→ DATA LISTING
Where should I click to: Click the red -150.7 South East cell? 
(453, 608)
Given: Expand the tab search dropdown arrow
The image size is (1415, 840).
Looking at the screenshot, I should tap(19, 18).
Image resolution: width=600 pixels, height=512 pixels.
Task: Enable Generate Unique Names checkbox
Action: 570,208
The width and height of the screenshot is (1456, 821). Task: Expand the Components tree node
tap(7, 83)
--
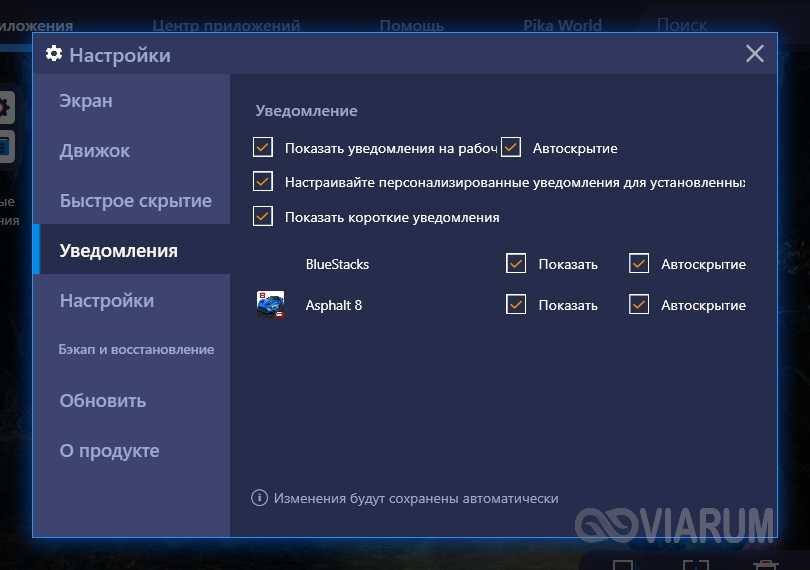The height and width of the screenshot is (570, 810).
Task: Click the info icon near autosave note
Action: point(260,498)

→ INSTRUCTIONS TO FOLLOW
Find each line in the items above that contains the word "Expand", and copy those lines in full.

→ OUTPUT OF THE EXERCISE
Given: Expand the tab search dropdown arrow
The width and height of the screenshot is (1456, 821). Task: Expand the Components tree node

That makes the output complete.